If a formula can return NULL (e.g. MAX on an empty set),
declare the property as nullable — the type is inferred automatically:
#[Formula('(SELECT MAX(o.total) FROM orders o WHERE o.customer_id = {this}.id)')]
public ?float $maxOrderTotal = null;
{this} placeholderUse {this} to reference the root entity's table alias in the SQL expression.
It is resolved to the actual Doctrine-generated alias (e.g. c0_) at query time.
// {this} will become the real SQL alias, e.g. c0_
#[Formula('(SELECT COUNT(*) FROM orders o WHERE o.customer_id = {this}.id)')]

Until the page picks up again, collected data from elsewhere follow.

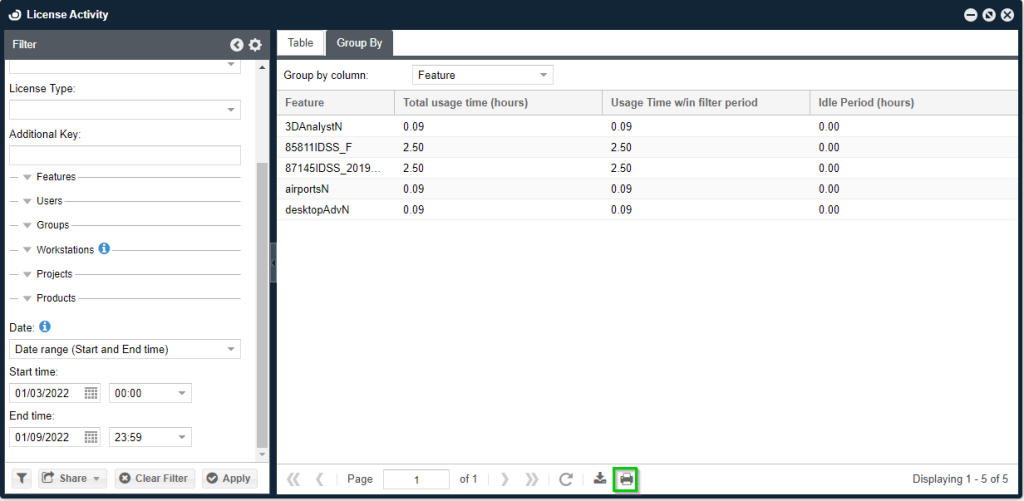Open the Start time calendar picker
The height and width of the screenshot is (501, 1024).
point(91,393)
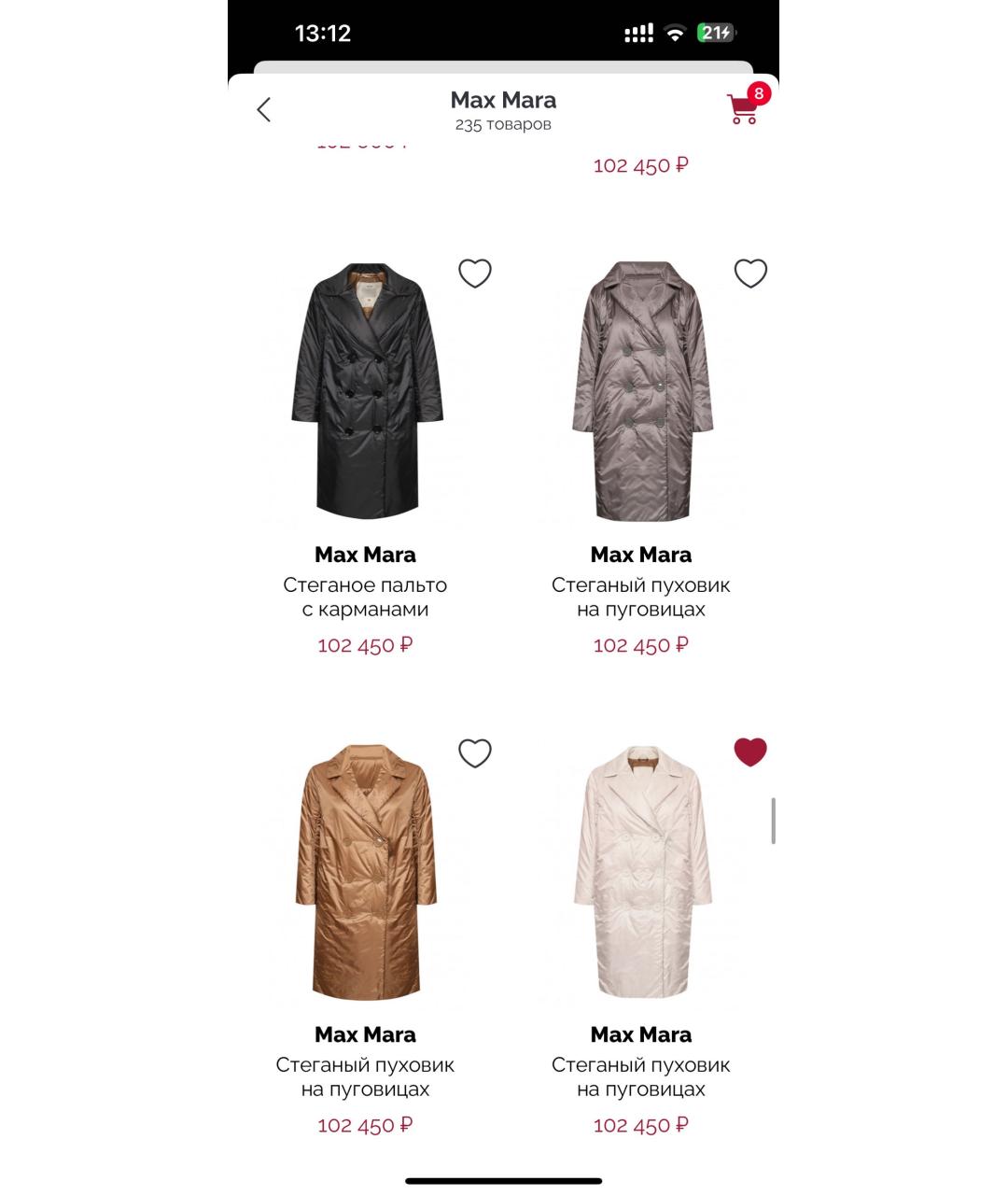The image size is (1008, 1195).
Task: Tap the cellular signal icon in status bar
Action: 638,34
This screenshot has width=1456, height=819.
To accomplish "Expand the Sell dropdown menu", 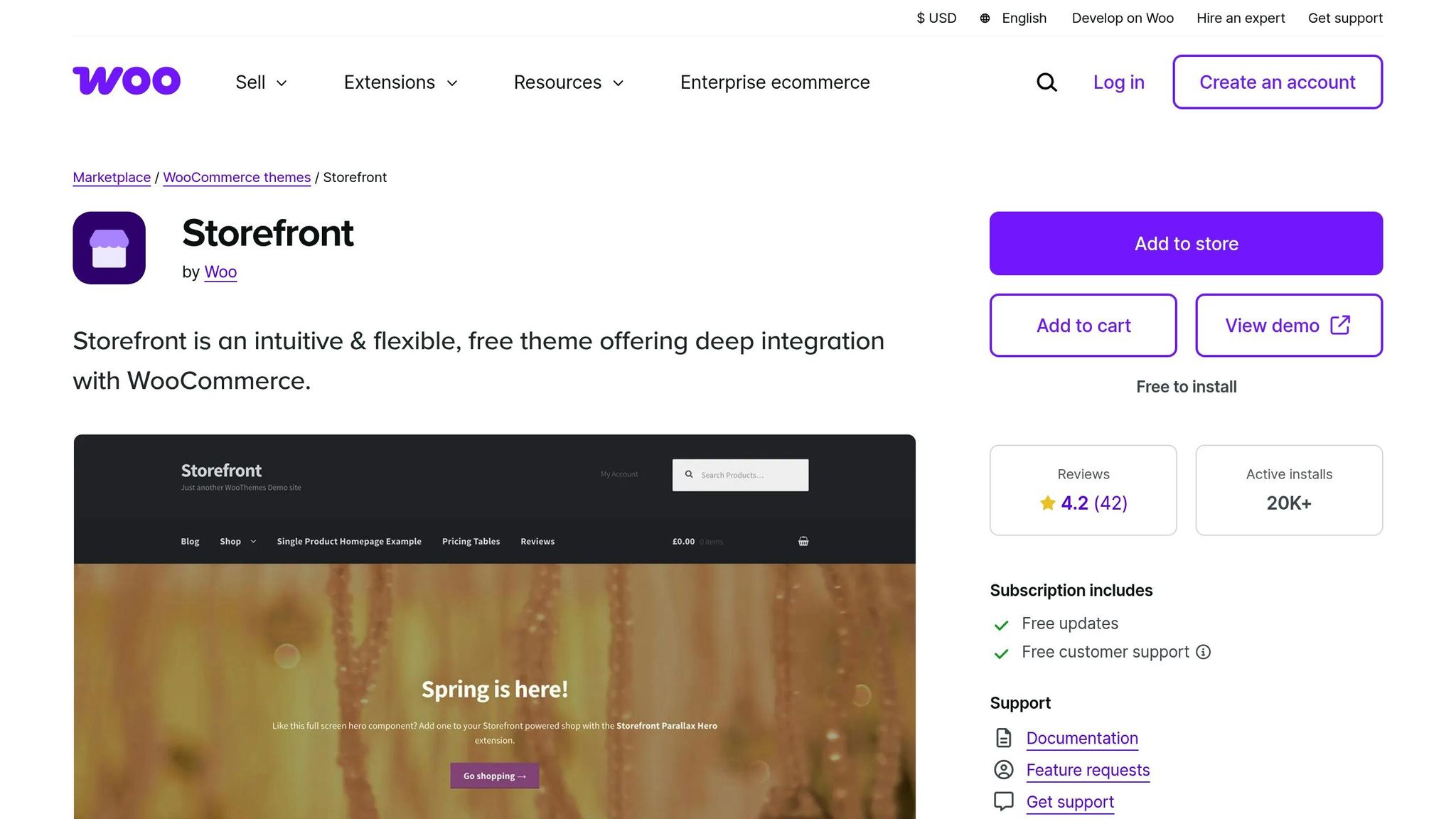I will point(261,82).
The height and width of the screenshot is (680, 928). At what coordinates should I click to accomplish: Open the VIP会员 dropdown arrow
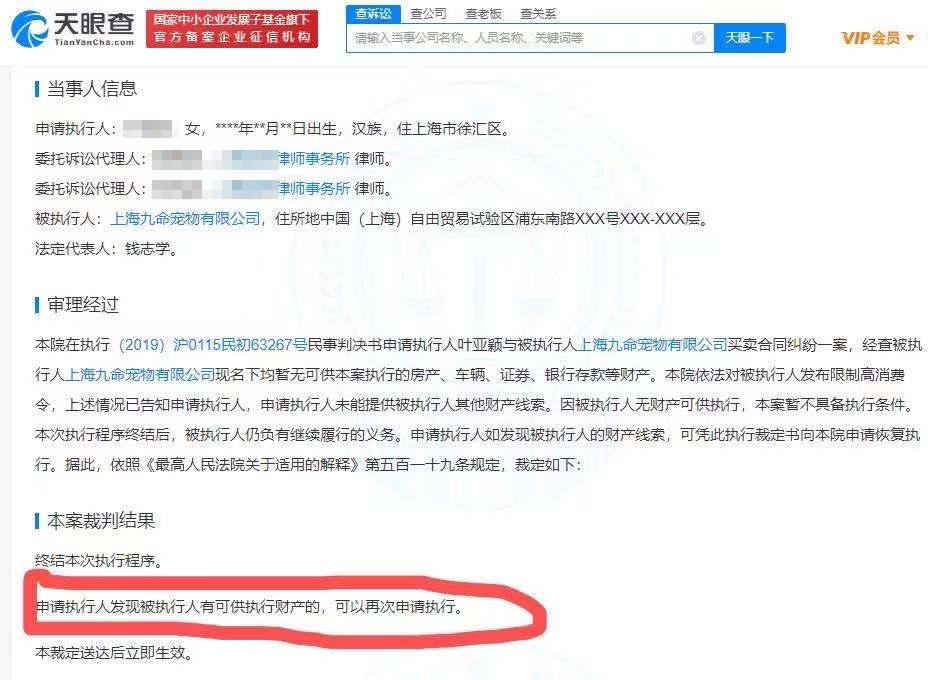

public int $orderCount = 0;
Do not hardcode the table name directly — it will break when Doctrine generates a different alias.
By default the SQL column alias matches the property name.
Override it with the alias parameter:
#[Formula(
sql: '(SELECT COUNT(*) FROM orders o WHERE o.customer_id = {this}.id)',
alias: 'total_orders',
)]
public int $orderCount = 0;
Use a custom alias only when you need to control the raw SQL column name, e.g. for compatibility with a specific reporting tool.
You can read about this in the description of the base package cryonighter/formula-doctrine.
Please see CHANGELOG for more information on what has changed recently.
# All tests
./vendor/bin/phpunit
# Only unit
./vendor/bin/phpunit --testsuite Unit
# Only integration
./vendor/bin/phpunit --testsuite Integration
# Specific file
./vendor/bin/phpunit tests/Unit/DependencyInjection/FormulaDoctrineCompilerPassTest.php
# With coating (requires Xdebug or PCOV)
./vendor/bin/phpunit --coverage-text
Please see CONTRIBUTING and CODE_OF_CONDUCT for details.